Tuesday, Jan. 26, 2010
The debilitating pain experienced by people with sickle cell disease becomes more intense when temperatures drop in the fall and winter months, according to a multi-center study led by a Virginia Commonwealth University School of Medicine researcher.
For years, clinicians have routinely advised patients with sickle cell disease to dress warmly and avoid extremes of temperature, especially cold weather, based on laboratory evidence that more red blood cells undergo sickling with temperature changes.
According to lead author Wally R. Smith, M.D., professor of medicine and chair of the Division of Quality Health Care, the team has found for the first time that pain in adults with sickle cell disease is affected by climate and geographic location.
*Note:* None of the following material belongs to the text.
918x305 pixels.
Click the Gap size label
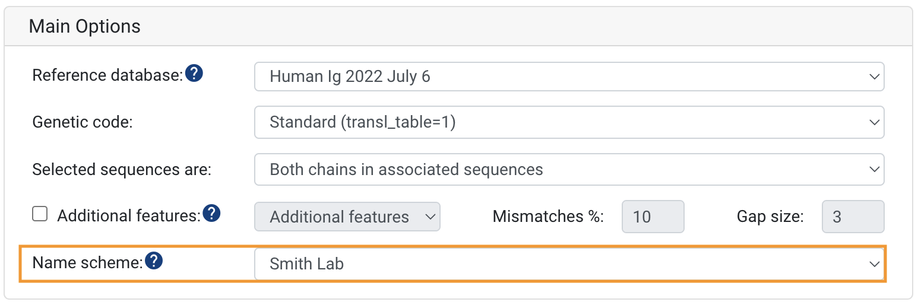770,217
“This research confirms pain is worse in fall and winter, better in spring and summer, and pain is worse in colder climates. This has public health and policy implications since advice to patients to dress warmly and avoid extremes of cold can now be stronger,” said Smith, who is scientific director of the Center on Health Disparities at VCU.
“Similarly, the fact that cold weather does affect these patients’ health should be disseminated to employees, employers and schools, and could potentially be used in disability determinations for these patients,” he added.
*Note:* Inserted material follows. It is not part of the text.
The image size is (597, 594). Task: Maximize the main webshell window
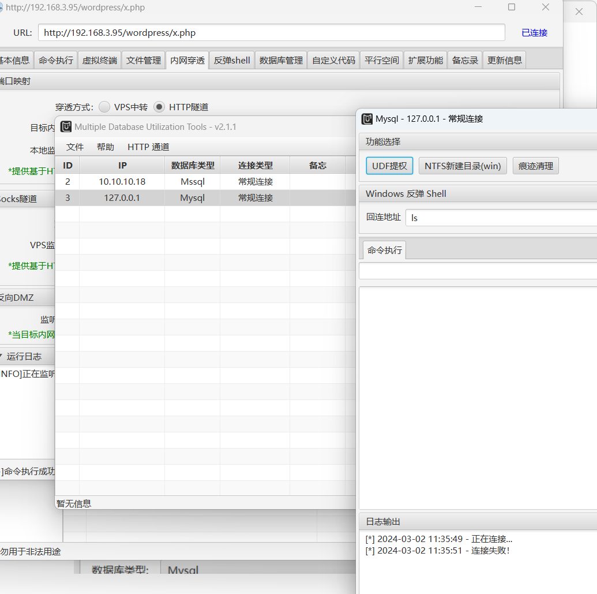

Sickle cell disease is a genetic blood disorder that affects more than 70,000 Americans, and is characterized by pain. Severe pain related to sickle cell disease is known as a crisis period and typically is treated with fluid, rest and opioid analgesics.
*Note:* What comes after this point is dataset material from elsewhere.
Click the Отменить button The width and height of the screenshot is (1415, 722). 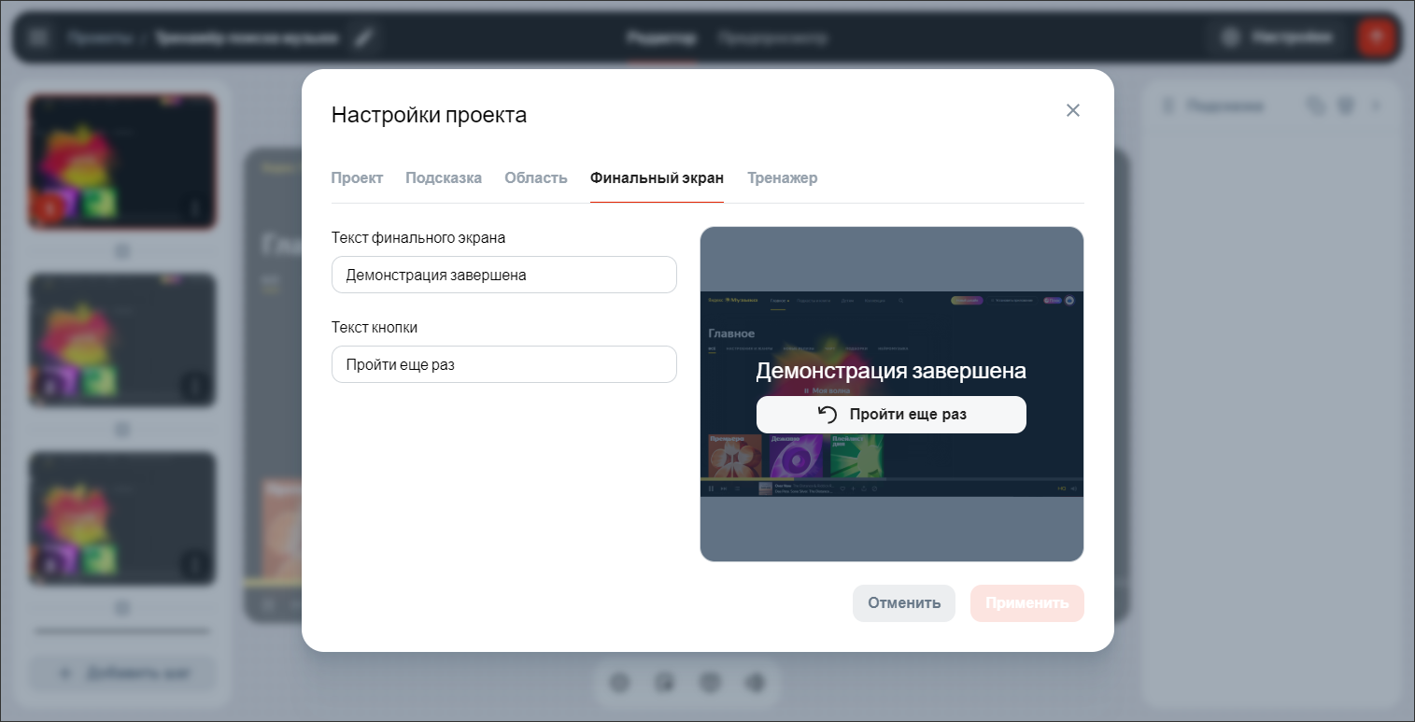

The study included 21 clinical sites in eastern North America and a total of 229 participants who recorded their daily pain intensity – measured on a scale from 1 to 9 – and pain frequency in a diary for a period of four years.
In the study, researchers analyzed the data from these diaries, as well as monthly climatologic data, including temperature and barometric pressure to examine the relationship between climate conditions, geographic location and monthly intensity and frequency of sickle cell pain.
They observed a cyclic pattern of pain intensity and frequency with peaks in late fall and early winter and a trough in the spring. Smith said that higher monthly temperatures were significantly associated with both lower pain intensity and pain frequency, but higher monthly barometric pressures were significantly associated with greater pain intensity and frequency.
Sickle cell disease affects the body’s red blood cells. Normal red blood cells carrying hemoglobin are smooth, flexible and donut-shaped and can travel easily throughout blood vessels. However, sickle cell patients have stiff, crescent-shaped red blood cells that do not flow freely through blood vessels. Pain results when the irregular-shaped cells clot together, causing blockages that may lead to potentially dangerous complications that can compromise a patient’s organs.
The majority of patients are African-American, but the disease can affect people of Spanish, Portuguese, Italian and Greek decent. About 2.5 million Americans have sickle cell trait, which is the gene that causes the disease.
The findings were reported in the November 2009 issue of the journal Pain, the official publication of the International Association for the Study of Pain. The patient sample was taken from a large clinical trial known as the Multicenter Study of Hydroxyurea. Hydroxyurea is the only Food and Drug Administration-approved drug to prevent painful attacks of sickle cell disease and works by preventing cells from sickling.
This work was supported by a grant from the National Heart, Lung and Blood Institute.